• Problem description: What you give back must match the data character for character.

Saved entries

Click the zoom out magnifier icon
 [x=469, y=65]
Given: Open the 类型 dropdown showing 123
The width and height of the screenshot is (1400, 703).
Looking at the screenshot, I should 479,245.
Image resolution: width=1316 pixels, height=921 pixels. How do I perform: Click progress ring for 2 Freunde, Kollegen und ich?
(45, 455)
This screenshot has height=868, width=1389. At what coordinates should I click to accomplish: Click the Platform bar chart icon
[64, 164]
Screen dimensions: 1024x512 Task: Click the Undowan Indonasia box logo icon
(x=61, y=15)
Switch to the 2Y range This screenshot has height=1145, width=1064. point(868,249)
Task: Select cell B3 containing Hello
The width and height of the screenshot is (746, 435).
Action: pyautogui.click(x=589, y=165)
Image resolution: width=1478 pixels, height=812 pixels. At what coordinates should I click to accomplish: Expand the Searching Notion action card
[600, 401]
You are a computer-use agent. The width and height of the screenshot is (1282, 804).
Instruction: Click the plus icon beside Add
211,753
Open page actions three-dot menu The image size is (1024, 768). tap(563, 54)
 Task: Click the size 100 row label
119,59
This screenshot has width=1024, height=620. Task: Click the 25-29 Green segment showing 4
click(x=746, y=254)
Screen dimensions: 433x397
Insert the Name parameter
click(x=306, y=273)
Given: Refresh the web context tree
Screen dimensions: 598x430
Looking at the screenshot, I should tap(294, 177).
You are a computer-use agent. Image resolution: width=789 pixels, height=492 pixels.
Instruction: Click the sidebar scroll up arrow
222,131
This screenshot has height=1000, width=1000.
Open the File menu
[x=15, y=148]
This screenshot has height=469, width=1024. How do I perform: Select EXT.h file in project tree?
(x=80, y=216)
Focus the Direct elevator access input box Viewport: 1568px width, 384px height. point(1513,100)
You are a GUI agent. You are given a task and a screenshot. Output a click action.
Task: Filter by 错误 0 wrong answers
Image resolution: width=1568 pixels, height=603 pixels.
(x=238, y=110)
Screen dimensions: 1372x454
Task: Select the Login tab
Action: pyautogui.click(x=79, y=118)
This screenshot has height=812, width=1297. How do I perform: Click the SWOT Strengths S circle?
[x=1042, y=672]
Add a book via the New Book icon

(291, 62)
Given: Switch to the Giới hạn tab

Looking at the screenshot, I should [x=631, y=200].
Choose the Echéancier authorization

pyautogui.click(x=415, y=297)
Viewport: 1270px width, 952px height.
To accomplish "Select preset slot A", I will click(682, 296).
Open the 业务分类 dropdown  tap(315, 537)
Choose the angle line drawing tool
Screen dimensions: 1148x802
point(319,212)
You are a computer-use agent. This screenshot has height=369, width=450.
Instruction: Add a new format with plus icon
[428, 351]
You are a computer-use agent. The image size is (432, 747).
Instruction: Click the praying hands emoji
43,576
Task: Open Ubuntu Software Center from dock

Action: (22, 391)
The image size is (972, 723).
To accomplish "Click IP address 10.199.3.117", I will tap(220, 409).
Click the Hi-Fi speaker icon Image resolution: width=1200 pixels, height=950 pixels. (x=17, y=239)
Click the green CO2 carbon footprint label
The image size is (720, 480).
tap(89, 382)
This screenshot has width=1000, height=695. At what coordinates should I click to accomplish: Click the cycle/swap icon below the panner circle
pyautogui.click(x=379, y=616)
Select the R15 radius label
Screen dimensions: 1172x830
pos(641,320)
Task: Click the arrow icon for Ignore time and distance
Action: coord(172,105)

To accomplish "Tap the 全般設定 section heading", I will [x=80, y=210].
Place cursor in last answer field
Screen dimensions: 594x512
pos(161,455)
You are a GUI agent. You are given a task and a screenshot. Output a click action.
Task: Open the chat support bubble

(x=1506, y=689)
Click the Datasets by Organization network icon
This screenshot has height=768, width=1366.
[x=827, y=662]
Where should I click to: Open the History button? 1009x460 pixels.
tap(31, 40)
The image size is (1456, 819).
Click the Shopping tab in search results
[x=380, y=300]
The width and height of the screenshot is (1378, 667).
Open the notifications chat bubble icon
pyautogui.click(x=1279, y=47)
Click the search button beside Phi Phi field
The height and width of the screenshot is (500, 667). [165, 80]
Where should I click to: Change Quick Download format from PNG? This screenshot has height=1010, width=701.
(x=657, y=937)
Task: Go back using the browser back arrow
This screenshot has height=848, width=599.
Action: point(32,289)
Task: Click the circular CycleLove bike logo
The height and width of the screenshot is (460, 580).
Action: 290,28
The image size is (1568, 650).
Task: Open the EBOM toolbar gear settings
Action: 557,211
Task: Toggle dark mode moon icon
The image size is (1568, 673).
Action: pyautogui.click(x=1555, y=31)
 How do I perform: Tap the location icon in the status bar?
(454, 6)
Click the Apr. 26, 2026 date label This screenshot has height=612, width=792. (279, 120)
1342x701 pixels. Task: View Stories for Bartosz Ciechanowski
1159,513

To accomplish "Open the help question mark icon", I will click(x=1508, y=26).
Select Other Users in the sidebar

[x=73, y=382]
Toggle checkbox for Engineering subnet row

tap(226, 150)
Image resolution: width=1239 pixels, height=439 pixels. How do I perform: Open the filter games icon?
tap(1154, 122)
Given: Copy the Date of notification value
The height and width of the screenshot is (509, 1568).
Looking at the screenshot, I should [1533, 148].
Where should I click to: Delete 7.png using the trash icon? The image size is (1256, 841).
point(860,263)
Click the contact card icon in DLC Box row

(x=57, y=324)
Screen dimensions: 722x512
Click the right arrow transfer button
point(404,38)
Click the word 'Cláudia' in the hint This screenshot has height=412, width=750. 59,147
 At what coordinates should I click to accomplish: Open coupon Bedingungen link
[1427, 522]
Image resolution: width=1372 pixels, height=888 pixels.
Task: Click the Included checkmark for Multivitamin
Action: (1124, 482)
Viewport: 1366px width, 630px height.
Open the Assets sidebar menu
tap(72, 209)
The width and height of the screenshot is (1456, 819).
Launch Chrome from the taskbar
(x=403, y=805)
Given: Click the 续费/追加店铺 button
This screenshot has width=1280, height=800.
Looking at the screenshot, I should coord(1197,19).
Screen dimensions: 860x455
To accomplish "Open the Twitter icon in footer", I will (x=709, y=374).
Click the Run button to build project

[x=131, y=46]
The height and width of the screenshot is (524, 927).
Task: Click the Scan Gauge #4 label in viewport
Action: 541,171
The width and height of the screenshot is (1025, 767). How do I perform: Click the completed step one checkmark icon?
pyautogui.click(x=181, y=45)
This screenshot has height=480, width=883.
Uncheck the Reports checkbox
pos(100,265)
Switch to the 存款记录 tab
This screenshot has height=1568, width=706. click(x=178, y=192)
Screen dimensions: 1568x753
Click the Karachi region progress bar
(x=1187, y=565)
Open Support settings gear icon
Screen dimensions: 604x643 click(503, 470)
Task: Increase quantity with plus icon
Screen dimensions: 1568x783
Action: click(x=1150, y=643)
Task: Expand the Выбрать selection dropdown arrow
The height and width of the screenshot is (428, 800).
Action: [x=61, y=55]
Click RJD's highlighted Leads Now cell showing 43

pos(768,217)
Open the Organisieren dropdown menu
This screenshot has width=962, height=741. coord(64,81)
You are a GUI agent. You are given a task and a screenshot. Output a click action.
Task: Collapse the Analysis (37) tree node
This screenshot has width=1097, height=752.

• Answer area:
Click the zoom out magnifier icon
 [x=469, y=65]
Given: Open the 类型 dropdown showing 123
The width and height of the screenshot is (1400, 703).
Looking at the screenshot, I should 479,245.
Image resolution: width=1316 pixels, height=921 pixels. How do I perform: Click progress ring for 2 Freunde, Kollegen und ich?
(45, 455)
This screenshot has height=868, width=1389. At what coordinates should I click to accomplish: Click the Platform bar chart icon
[64, 164]
Screen dimensions: 1024x512 Task: Click the Undowan Indonasia box logo icon
(x=61, y=15)
Switch to the 2Y range This screenshot has height=1145, width=1064. point(868,249)
Task: Select cell B3 containing Hello
The width and height of the screenshot is (746, 435).
Action: pyautogui.click(x=589, y=165)
Image resolution: width=1478 pixels, height=812 pixels. At what coordinates should I click to accomplish: Expand the Searching Notion action card
[600, 401]
You are a computer-use agent. The width and height of the screenshot is (1282, 804).
Instruction: Click the plus icon beside Add
211,753
Open page actions three-dot menu The image size is (1024, 768). tap(563, 54)
 Task: Click the size 100 row label
119,59
This screenshot has width=1024, height=620. Task: Click the 25-29 Green segment showing 4
click(x=746, y=254)
Screen dimensions: 433x397
Insert the Name parameter
click(x=306, y=273)
Given: Refresh the web context tree
Screen dimensions: 598x430
Looking at the screenshot, I should tap(294, 177).
You are a computer-use agent. Image resolution: width=789 pixels, height=492 pixels.
Instruction: Click the sidebar scroll up arrow
222,131
This screenshot has height=1000, width=1000.
Open the File menu
[x=15, y=148]
This screenshot has height=469, width=1024. How do I perform: Select EXT.h file in project tree?
(x=80, y=216)
Focus the Direct elevator access input box Viewport: 1568px width, 384px height. point(1513,100)
You are a GUI agent. You are given a task and a screenshot. Output a click action.
Task: Filter by 错误 0 wrong answers
Image resolution: width=1568 pixels, height=603 pixels.
(x=238, y=110)
Screen dimensions: 1372x454
Task: Select the Login tab
Action: pyautogui.click(x=79, y=118)
This screenshot has height=812, width=1297. How do I perform: Click the SWOT Strengths S circle?
[x=1042, y=672]
Add a book via the New Book icon

(291, 62)
Given: Switch to the Giới hạn tab

Looking at the screenshot, I should [x=631, y=200].
Choose the Echéancier authorization

pyautogui.click(x=415, y=297)
Viewport: 1270px width, 952px height.
To accomplish "Select preset slot A", I will click(682, 296).
Open the 业务分类 dropdown  tap(315, 537)
Choose the angle line drawing tool
Screen dimensions: 1148x802
point(319,212)
You are a computer-use agent. This screenshot has height=369, width=450.
Instruction: Add a new format with plus icon
[428, 351]
You are a computer-use agent. The image size is (432, 747).
Instruction: Click the praying hands emoji
43,576
Task: Open Ubuntu Software Center from dock

Action: (22, 391)
The image size is (972, 723).
To accomplish "Click IP address 10.199.3.117", I will tap(220, 409).
Click the Hi-Fi speaker icon Image resolution: width=1200 pixels, height=950 pixels. (x=17, y=239)
Click the green CO2 carbon footprint label
The image size is (720, 480).
tap(89, 382)
This screenshot has width=1000, height=695. At what coordinates should I click to accomplish: Click the cycle/swap icon below the panner circle
pyautogui.click(x=379, y=616)
Select the R15 radius label
Screen dimensions: 1172x830
pos(641,320)
Task: Click the arrow icon for Ignore time and distance
Action: coord(172,105)

To accomplish "Tap the 全般設定 section heading", I will [x=80, y=210].
Place cursor in last answer field
Screen dimensions: 594x512
pos(161,455)
You are a GUI agent. You are given a task and a screenshot. Output a click action.
Task: Open the chat support bubble

(x=1506, y=689)
Click the Datasets by Organization network icon
This screenshot has height=768, width=1366.
[x=827, y=662]
Where should I click to: Open the History button? 1009x460 pixels.
tap(31, 40)
The image size is (1456, 819).
Click the Shopping tab in search results
[x=380, y=300]
The width and height of the screenshot is (1378, 667).
Open the notifications chat bubble icon
pyautogui.click(x=1279, y=47)
Click the search button beside Phi Phi field
The height and width of the screenshot is (500, 667). [165, 80]
Where should I click to: Change Quick Download format from PNG? This screenshot has height=1010, width=701.
(x=657, y=937)
Task: Go back using the browser back arrow
This screenshot has height=848, width=599.
Action: point(32,289)
Task: Click the circular CycleLove bike logo
The height and width of the screenshot is (460, 580).
Action: 290,28
The image size is (1568, 650).
Task: Open the EBOM toolbar gear settings
Action: 557,211
Task: Toggle dark mode moon icon
The image size is (1568, 673).
Action: pyautogui.click(x=1555, y=31)
 How do I perform: Tap the location icon in the status bar?
(454, 6)
Click the Apr. 26, 2026 date label This screenshot has height=612, width=792. (279, 120)
1342x701 pixels. Task: View Stories for Bartosz Ciechanowski
1159,513

To accomplish "Open the help question mark icon", I will click(x=1508, y=26).
Select Other Users in the sidebar

[x=73, y=382]
Toggle checkbox for Engineering subnet row

tap(226, 150)
Image resolution: width=1239 pixels, height=439 pixels. How do I perform: Open the filter games icon?
tap(1154, 122)
Given: Copy the Date of notification value
The height and width of the screenshot is (509, 1568).
Looking at the screenshot, I should [1533, 148].
Where should I click to: Delete 7.png using the trash icon? The image size is (1256, 841).
point(860,263)
Click the contact card icon in DLC Box row

(x=57, y=324)
Screen dimensions: 722x512
Click the right arrow transfer button
point(404,38)
Click the word 'Cláudia' in the hint This screenshot has height=412, width=750. 59,147
 At what coordinates should I click to accomplish: Open coupon Bedingungen link
[1427, 522]
Image resolution: width=1372 pixels, height=888 pixels.
Task: Click the Included checkmark for Multivitamin
Action: (1124, 482)
Viewport: 1366px width, 630px height.
Open the Assets sidebar menu
tap(72, 209)
The width and height of the screenshot is (1456, 819).
Launch Chrome from the taskbar
(x=403, y=805)
Given: Click the 续费/追加店铺 button
This screenshot has width=1280, height=800.
Looking at the screenshot, I should coord(1197,19).
Screen dimensions: 860x455
To accomplish "Open the Twitter icon in footer", I will (x=709, y=374).
Click the Run button to build project

[x=131, y=46]
The height and width of the screenshot is (524, 927).
Task: Click the Scan Gauge #4 label in viewport
Action: 541,171
The width and height of the screenshot is (1025, 767). How do I perform: Click the completed step one checkmark icon?
pyautogui.click(x=181, y=45)
This screenshot has height=480, width=883.
Uncheck the Reports checkbox
pos(100,265)
Switch to the 存款记录 tab
This screenshot has height=1568, width=706. click(x=178, y=192)
Screen dimensions: 1568x753
Click the Karachi region progress bar
(x=1187, y=565)
Open Support settings gear icon
Screen dimensions: 604x643 click(503, 470)
Task: Increase quantity with plus icon
Screen dimensions: 1568x783
Action: click(x=1150, y=643)
Task: Expand the Выбрать selection dropdown arrow
The height and width of the screenshot is (428, 800).
Action: [x=61, y=55]
Click RJD's highlighted Leads Now cell showing 43

pos(768,217)
Open the Organisieren dropdown menu
This screenshot has width=962, height=741. coord(64,81)
You are a GUI agent. You are given a task and a screenshot. Output a click action.
Task: Collapse the Analysis (37) tree node
This screenshot has width=1097, height=752.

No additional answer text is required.